“Callia, pakailah pakaianmu dengan benar!” Aku membentak Callia.
Callia justru menjatuhkan beberapa barang. Semakin lama, aku terkadang sering kesal padanya. Kemarin lusa, aku sudah memberi tahu agar dia bersiap. Ada hari besar menunggu, dan perjalanan untuk mencapai seberang tidak akan mudah.
“’Mistress. Perempuan tidak diperbolehkan ikut bertarung.” Kalimat sanggahannya masih kuingat jelas.
Siapa yang hendak ikut bertarung? Tidak ada. Aku hanya menyuruhnya berpakaian sederhana, tidak lain agar dia bisa mempertahankan diri seandainya hal buruk terjadi.
Atau mungkin dia ingin diam diperlakukan seenaknya? Dijual sebagai budak tawanan? Callia tidak menjawab ketika pertanyaan yang kuberikan. Sementara aku sendiri sudah pasti akan melawan. Bodoh. Tidak ada kemudahan menjadi tawanan. Apalagi menjadi budak, bagiku sama dengan mati.
Aku tidak mau diam. Bila pasukan mendekat, aku harus bertahan. Seandainya sesuatu yang buruk terjadi, aku akan melawan.
Demi janji yang pernah kuucapkan di depan Hephaestion, aku harus bisa menjaga diriku. Pasukan dan pekerja yang akan membantu Tuan sudah pergi sejak dua hari lalu.
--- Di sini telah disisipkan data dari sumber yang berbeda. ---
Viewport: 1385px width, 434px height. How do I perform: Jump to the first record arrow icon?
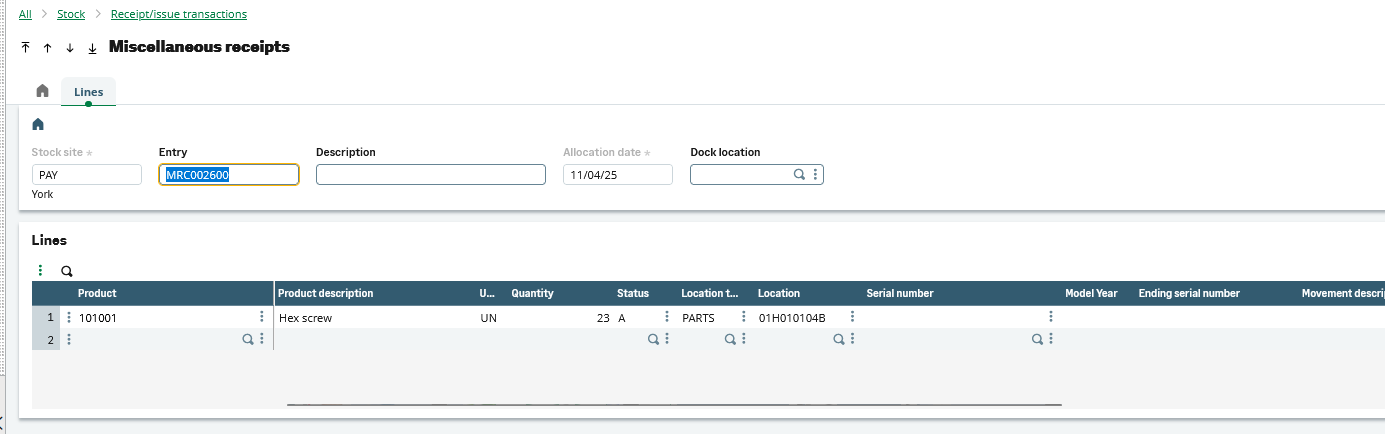(26, 48)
Sementara sebagian besar dari kami harus menunggu di tenda sampai semuanya dinyatakan aman.
“Kau dengarku, Callia?” Aku bertanya, ingin memastikan dia juga mendengar suara seseorang.
“Aku mendengar, Mistress.”
Setelah Callia menjawab, aku berbalik meninggalkannya. Di luar tenda, samar-samar ada suara Alexander. Raja tetap tinggal dan menyusun rencana atau memang berniat mengamankan diri. Aku tidak tahu apa yang pasti atau telah terjadi, tetapi aku bertekad ingin menemuinya.
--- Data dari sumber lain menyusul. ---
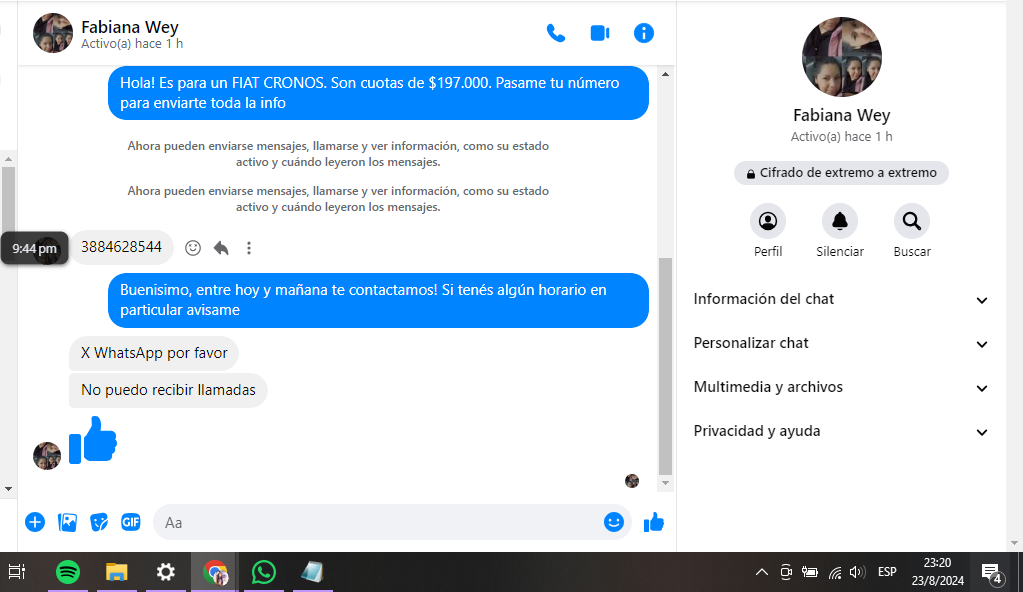Choose a sticker to send
The image size is (1023, 592).
(x=99, y=522)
Saat aku membuka kain penutup pintu, sosoknya terlihat jelas. Alexander tengah berdiri di antara kerumunan kecil para penyembuh.
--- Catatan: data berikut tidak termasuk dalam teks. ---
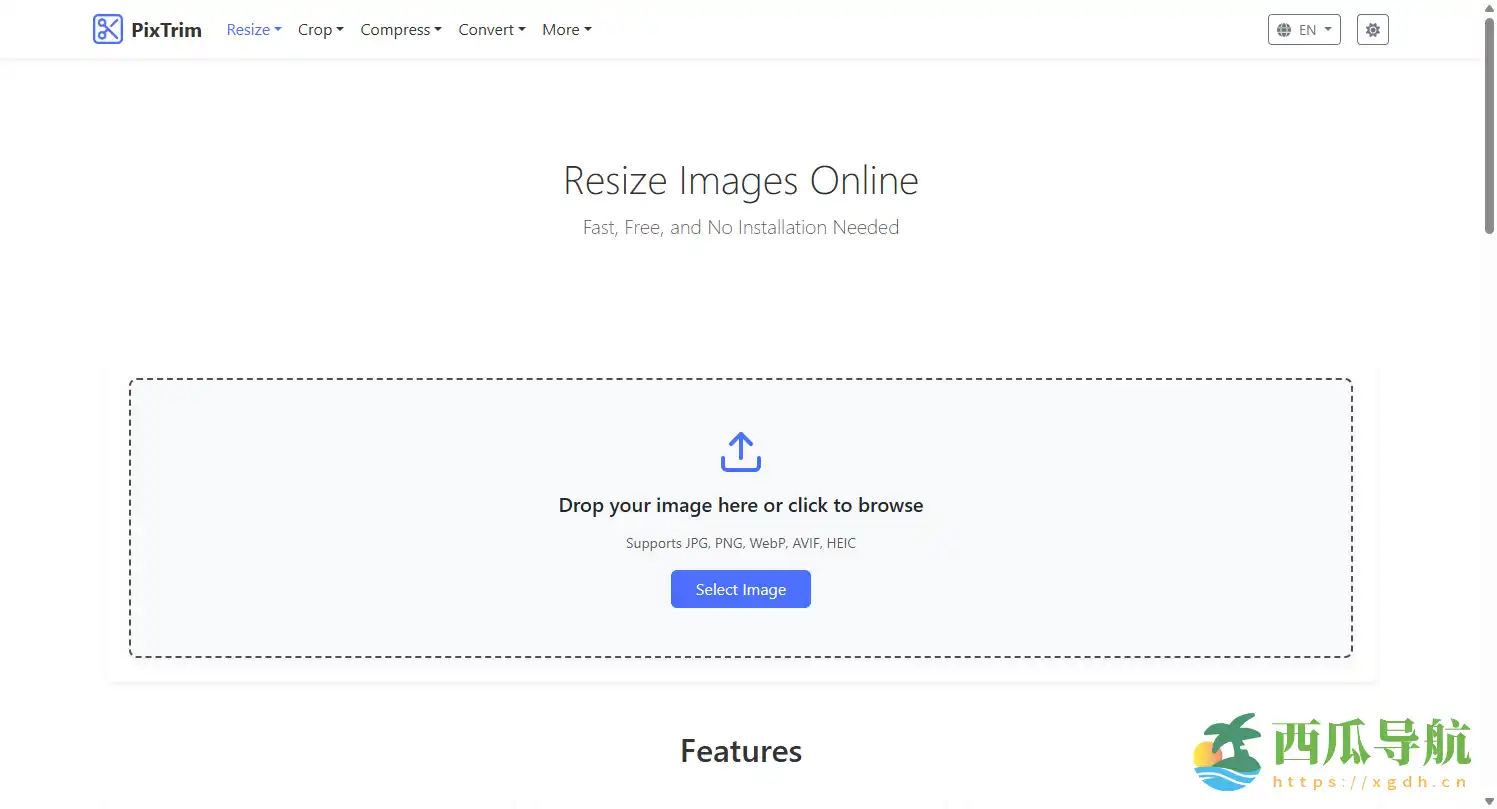Show the Convert menu options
Bagaimana caraku memulai, apa yang harus kukatakan pertama kali untuk meminta sedikit perhatiannya. Berpikirlah Demeter, pasti ada cara untuk membuatnya mau berbicara denganmu tanpa ada Hephaestion.
Putus asa. Aku tidak menemukan satu kalimat pembuka untuk memulai pembicaraan. Betapa payahnya aku.
Aku menengadah, memandangnya. Di saat yang sama secara kebetulan Alexander juga melihatku. Sebagai tanda penghormatan, aku menunduk sambil berjalan menghampiri.
“Demeter.” Alexander berucap. “Aku tidak terkejut bisa melihatmu bisa selamat sampai sejauh ini.”